● **Exercise objective**: Determine how many lines in the data below contain "beside" and write only that number.

● **Record excerpts**:
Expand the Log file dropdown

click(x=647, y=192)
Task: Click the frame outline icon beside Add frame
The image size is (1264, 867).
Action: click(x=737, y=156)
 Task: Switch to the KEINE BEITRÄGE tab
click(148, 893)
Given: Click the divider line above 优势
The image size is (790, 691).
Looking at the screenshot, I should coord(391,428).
--
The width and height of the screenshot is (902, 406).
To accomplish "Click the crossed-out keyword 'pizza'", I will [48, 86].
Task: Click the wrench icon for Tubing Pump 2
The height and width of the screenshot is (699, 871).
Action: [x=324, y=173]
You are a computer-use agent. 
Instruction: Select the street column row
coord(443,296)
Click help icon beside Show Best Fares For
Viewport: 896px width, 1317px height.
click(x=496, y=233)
---
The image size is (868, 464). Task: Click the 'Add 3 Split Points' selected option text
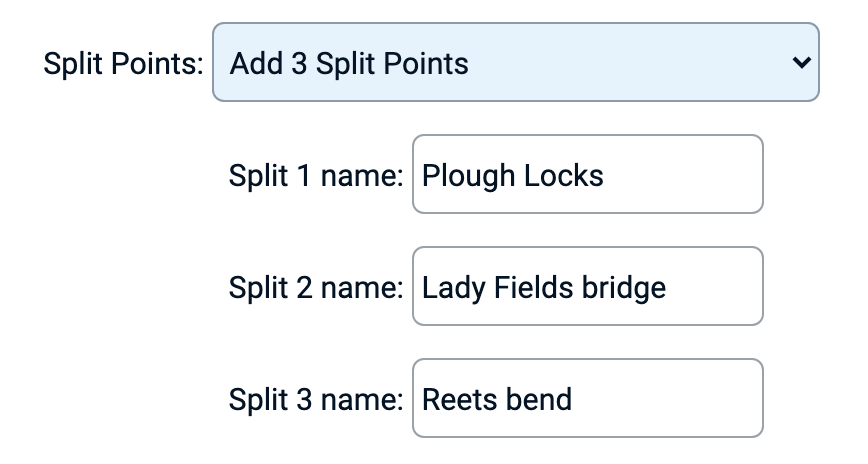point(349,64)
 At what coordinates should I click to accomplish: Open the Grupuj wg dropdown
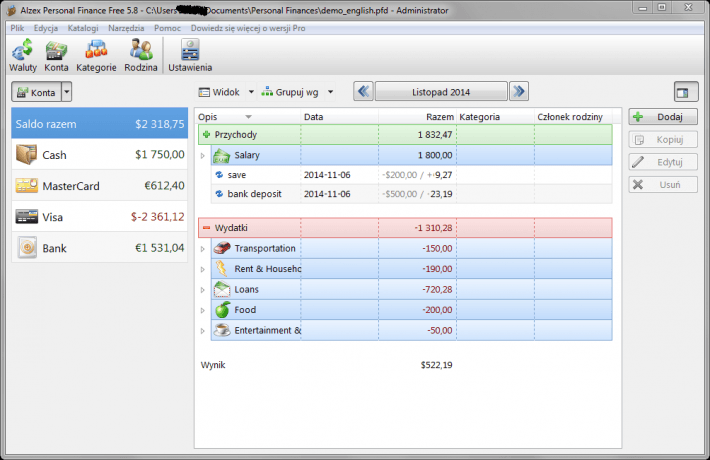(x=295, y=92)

● **Exercise solution**: 2